ABOUT THIS EXERCISE:
Reproduce every line of the records below word for word, with nothing changed.

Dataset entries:
=== Begin Enclosure ===
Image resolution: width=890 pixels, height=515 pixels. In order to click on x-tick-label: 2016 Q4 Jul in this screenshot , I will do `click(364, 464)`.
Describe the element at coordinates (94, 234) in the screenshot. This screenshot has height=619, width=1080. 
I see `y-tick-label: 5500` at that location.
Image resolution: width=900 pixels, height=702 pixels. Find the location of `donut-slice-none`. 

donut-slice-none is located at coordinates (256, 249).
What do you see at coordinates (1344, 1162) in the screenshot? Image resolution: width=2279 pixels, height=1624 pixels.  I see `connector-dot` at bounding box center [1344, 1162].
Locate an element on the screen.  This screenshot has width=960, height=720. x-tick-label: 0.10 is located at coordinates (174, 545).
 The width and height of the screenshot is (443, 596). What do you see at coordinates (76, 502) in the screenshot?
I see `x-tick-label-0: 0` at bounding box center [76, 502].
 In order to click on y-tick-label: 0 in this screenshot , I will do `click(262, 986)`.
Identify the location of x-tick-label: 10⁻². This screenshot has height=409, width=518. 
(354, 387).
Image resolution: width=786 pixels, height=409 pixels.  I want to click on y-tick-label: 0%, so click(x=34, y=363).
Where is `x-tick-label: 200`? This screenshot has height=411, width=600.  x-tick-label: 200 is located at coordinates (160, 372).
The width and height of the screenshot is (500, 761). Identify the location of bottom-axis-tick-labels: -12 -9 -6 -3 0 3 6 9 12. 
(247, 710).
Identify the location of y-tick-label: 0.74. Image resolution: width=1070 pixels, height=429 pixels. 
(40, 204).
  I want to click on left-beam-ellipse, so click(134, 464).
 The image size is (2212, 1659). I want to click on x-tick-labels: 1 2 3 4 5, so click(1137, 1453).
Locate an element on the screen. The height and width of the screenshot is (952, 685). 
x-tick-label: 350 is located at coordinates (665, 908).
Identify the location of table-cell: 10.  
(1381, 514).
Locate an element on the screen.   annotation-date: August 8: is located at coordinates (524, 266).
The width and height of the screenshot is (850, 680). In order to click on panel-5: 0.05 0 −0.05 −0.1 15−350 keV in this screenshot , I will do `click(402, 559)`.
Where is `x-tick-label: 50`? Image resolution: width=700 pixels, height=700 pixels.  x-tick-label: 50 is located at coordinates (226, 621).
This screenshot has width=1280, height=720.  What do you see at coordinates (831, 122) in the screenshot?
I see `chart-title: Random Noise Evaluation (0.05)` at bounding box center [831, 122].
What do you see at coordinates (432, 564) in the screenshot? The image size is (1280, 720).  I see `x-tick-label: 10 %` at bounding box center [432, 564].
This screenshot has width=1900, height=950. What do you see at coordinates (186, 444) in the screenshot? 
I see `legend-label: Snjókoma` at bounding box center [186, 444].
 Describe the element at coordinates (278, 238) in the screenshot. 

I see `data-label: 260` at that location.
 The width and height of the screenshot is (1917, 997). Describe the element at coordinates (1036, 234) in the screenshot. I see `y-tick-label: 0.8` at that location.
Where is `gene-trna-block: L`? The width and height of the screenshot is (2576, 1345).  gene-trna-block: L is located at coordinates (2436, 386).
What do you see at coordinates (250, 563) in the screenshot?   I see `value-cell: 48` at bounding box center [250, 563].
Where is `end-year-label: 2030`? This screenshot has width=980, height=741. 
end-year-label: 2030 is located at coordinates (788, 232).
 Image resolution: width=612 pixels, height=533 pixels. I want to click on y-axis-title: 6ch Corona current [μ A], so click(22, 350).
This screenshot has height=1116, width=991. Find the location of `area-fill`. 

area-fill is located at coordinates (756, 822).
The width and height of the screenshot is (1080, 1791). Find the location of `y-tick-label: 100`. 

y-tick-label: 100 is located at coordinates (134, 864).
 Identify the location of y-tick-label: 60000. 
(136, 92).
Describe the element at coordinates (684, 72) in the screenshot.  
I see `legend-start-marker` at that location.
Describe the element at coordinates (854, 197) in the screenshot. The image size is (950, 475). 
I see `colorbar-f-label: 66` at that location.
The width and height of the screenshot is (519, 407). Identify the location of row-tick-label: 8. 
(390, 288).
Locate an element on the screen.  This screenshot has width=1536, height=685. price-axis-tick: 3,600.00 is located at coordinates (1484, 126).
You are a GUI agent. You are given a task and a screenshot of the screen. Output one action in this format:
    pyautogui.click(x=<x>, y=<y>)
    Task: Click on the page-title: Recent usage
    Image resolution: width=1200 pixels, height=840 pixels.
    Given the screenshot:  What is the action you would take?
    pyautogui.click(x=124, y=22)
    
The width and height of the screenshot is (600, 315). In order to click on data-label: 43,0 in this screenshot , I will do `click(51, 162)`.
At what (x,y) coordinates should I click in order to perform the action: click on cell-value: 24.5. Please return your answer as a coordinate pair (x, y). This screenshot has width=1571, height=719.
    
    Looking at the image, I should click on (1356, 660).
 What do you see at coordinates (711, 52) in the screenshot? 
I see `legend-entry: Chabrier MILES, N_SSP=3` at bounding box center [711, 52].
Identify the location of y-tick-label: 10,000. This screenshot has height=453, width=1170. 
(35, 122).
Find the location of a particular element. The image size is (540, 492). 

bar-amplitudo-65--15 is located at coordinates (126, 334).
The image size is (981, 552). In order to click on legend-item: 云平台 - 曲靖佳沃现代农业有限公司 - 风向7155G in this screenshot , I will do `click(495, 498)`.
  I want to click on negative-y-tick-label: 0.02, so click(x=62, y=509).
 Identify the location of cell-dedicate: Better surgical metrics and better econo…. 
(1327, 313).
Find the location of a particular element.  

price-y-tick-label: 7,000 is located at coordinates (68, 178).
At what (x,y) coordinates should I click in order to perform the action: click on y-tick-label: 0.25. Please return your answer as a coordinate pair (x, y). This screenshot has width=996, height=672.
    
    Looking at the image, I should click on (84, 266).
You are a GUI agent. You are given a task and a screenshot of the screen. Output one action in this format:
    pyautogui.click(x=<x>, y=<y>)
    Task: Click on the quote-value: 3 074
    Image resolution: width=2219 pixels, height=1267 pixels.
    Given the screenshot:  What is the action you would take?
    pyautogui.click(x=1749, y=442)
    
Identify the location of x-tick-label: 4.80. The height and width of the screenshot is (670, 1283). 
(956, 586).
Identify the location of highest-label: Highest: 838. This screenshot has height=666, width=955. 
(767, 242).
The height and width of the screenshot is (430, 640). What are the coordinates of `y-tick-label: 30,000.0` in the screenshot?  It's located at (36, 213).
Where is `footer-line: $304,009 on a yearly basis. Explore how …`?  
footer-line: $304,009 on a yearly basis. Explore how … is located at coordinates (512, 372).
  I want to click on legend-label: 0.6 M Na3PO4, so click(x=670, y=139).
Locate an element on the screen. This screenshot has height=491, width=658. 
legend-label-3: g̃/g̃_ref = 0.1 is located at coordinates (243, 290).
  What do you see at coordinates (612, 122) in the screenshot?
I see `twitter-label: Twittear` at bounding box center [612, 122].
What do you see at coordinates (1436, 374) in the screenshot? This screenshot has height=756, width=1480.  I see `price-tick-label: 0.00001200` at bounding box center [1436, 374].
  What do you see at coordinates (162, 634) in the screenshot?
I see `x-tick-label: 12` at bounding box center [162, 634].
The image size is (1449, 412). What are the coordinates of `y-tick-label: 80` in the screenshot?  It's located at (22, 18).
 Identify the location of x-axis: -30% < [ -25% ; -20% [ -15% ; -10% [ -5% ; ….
=== End Enclosure ===
RESULT FOR THIS TASK:
Image resolution: width=890 pixels, height=515 pixels. In order to click on x-tick-label: 2016 Q4 Jul in this screenshot , I will do `click(364, 464)`.
Describe the element at coordinates (94, 234) in the screenshot. This screenshot has height=619, width=1080. 
I see `y-tick-label: 5500` at that location.
Image resolution: width=900 pixels, height=702 pixels. Find the location of `donut-slice-none`. 

donut-slice-none is located at coordinates (256, 249).
What do you see at coordinates (1344, 1162) in the screenshot? Image resolution: width=2279 pixels, height=1624 pixels.  I see `connector-dot` at bounding box center [1344, 1162].
Locate an element on the screen.  This screenshot has width=960, height=720. x-tick-label: 0.10 is located at coordinates (174, 545).
 The width and height of the screenshot is (443, 596). What do you see at coordinates (76, 502) in the screenshot?
I see `x-tick-label-0: 0` at bounding box center [76, 502].
 In order to click on y-tick-label: 0 in this screenshot , I will do `click(262, 986)`.
Identify the location of x-tick-label: 10⁻². This screenshot has height=409, width=518. 
(354, 387).
Image resolution: width=786 pixels, height=409 pixels.  I want to click on y-tick-label: 0%, so click(x=34, y=363).
Where is `x-tick-label: 200`? This screenshot has height=411, width=600.  x-tick-label: 200 is located at coordinates (160, 372).
The width and height of the screenshot is (500, 761). Identify the location of bottom-axis-tick-labels: -12 -9 -6 -3 0 3 6 9 12. 
(247, 710).
Identify the location of y-tick-label: 0.74. Image resolution: width=1070 pixels, height=429 pixels. 
(40, 204).
  I want to click on left-beam-ellipse, so click(134, 464).
 The image size is (2212, 1659). I want to click on x-tick-labels: 1 2 3 4 5, so click(1137, 1453).
Locate an element on the screen. The height and width of the screenshot is (952, 685). 
x-tick-label: 350 is located at coordinates (665, 908).
Identify the location of table-cell: 10.  
(1381, 514).
Locate an element on the screen.   annotation-date: August 8: is located at coordinates (524, 266).
The width and height of the screenshot is (850, 680). In order to click on panel-5: 0.05 0 −0.05 −0.1 15−350 keV in this screenshot , I will do `click(402, 559)`.
Where is `x-tick-label: 50`? Image resolution: width=700 pixels, height=700 pixels.  x-tick-label: 50 is located at coordinates (226, 621).
This screenshot has width=1280, height=720.  What do you see at coordinates (831, 122) in the screenshot?
I see `chart-title: Random Noise Evaluation (0.05)` at bounding box center [831, 122].
What do you see at coordinates (432, 564) in the screenshot? The image size is (1280, 720).  I see `x-tick-label: 10 %` at bounding box center [432, 564].
This screenshot has width=1900, height=950. What do you see at coordinates (186, 444) in the screenshot? 
I see `legend-label: Snjókoma` at bounding box center [186, 444].
 Describe the element at coordinates (278, 238) in the screenshot. 

I see `data-label: 260` at that location.
 The width and height of the screenshot is (1917, 997). Describe the element at coordinates (1036, 234) in the screenshot. I see `y-tick-label: 0.8` at that location.
Where is `gene-trna-block: L`? The width and height of the screenshot is (2576, 1345).  gene-trna-block: L is located at coordinates (2436, 386).
What do you see at coordinates (250, 563) in the screenshot?   I see `value-cell: 48` at bounding box center [250, 563].
Where is `end-year-label: 2030`? This screenshot has width=980, height=741. 
end-year-label: 2030 is located at coordinates (788, 232).
 Image resolution: width=612 pixels, height=533 pixels. I want to click on y-axis-title: 6ch Corona current [μ A], so click(22, 350).
This screenshot has height=1116, width=991. Find the location of `area-fill`. 

area-fill is located at coordinates (756, 822).
The width and height of the screenshot is (1080, 1791). Find the location of `y-tick-label: 100`. 

y-tick-label: 100 is located at coordinates (134, 864).
 Identify the location of y-tick-label: 60000. 
(136, 92).
Describe the element at coordinates (684, 72) in the screenshot.  
I see `legend-start-marker` at that location.
Describe the element at coordinates (854, 197) in the screenshot. The image size is (950, 475). 
I see `colorbar-f-label: 66` at that location.
The width and height of the screenshot is (519, 407). Identify the location of row-tick-label: 8. 
(390, 288).
Locate an element on the screen.  This screenshot has width=1536, height=685. price-axis-tick: 3,600.00 is located at coordinates (1484, 126).
You are a GUI agent. You are given a task and a screenshot of the screen. Output one action in this format:
    pyautogui.click(x=<x>, y=<y>)
    Task: Click on the page-title: Recent usage
    Image resolution: width=1200 pixels, height=840 pixels.
    Given the screenshot:  What is the action you would take?
    pyautogui.click(x=124, y=22)
    
The width and height of the screenshot is (600, 315). In order to click on data-label: 43,0 in this screenshot , I will do `click(51, 162)`.
At what (x,y) coordinates should I click in order to perform the action: click on cell-value: 24.5. Please return your answer as a coordinate pair (x, y). This screenshot has width=1571, height=719.
    
    Looking at the image, I should click on (1356, 660).
 What do you see at coordinates (711, 52) in the screenshot? 
I see `legend-entry: Chabrier MILES, N_SSP=3` at bounding box center [711, 52].
Identify the location of y-tick-label: 10,000. This screenshot has height=453, width=1170. 
(35, 122).
Find the location of a particular element. The image size is (540, 492). 

bar-amplitudo-65--15 is located at coordinates (126, 334).
The image size is (981, 552). In order to click on legend-item: 云平台 - 曲靖佳沃现代农业有限公司 - 风向7155G in this screenshot , I will do `click(495, 498)`.
  I want to click on negative-y-tick-label: 0.02, so click(x=62, y=509).
 Identify the location of cell-dedicate: Better surgical metrics and better econo…. 
(1327, 313).
Find the location of a particular element.  

price-y-tick-label: 7,000 is located at coordinates (68, 178).
At what (x,y) coordinates should I click in order to perform the action: click on y-tick-label: 0.25. Please return your answer as a coordinate pair (x, y). This screenshot has width=996, height=672.
    
    Looking at the image, I should click on (84, 266).
You are a GUI agent. You are given a task and a screenshot of the screen. Output one action in this format:
    pyautogui.click(x=<x>, y=<y>)
    Task: Click on the quote-value: 3 074
    Image resolution: width=2219 pixels, height=1267 pixels.
    Given the screenshot:  What is the action you would take?
    pyautogui.click(x=1749, y=442)
    
Identify the location of x-tick-label: 4.80. The height and width of the screenshot is (670, 1283). 
(956, 586).
Identify the location of highest-label: Highest: 838. This screenshot has height=666, width=955. 
(767, 242).
The height and width of the screenshot is (430, 640). What are the coordinates of `y-tick-label: 30,000.0` in the screenshot?  It's located at (36, 213).
Where is `footer-line: $304,009 on a yearly basis. Explore how …`?  
footer-line: $304,009 on a yearly basis. Explore how … is located at coordinates (512, 372).
  I want to click on legend-label: 0.6 M Na3PO4, so click(x=670, y=139).
Locate an element on the screen. This screenshot has height=491, width=658. 
legend-label-3: g̃/g̃_ref = 0.1 is located at coordinates (243, 290).
  What do you see at coordinates (612, 122) in the screenshot?
I see `twitter-label: Twittear` at bounding box center [612, 122].
What do you see at coordinates (1436, 374) in the screenshot? This screenshot has height=756, width=1480.  I see `price-tick-label: 0.00001200` at bounding box center [1436, 374].
  What do you see at coordinates (162, 634) in the screenshot?
I see `x-tick-label: 12` at bounding box center [162, 634].
The image size is (1449, 412). What are the coordinates of `y-tick-label: 80` in the screenshot?  It's located at (22, 18).
 Identify the location of x-axis: -30% < [ -25% ; -20% [ -15% ; -10% [ -5% ; ….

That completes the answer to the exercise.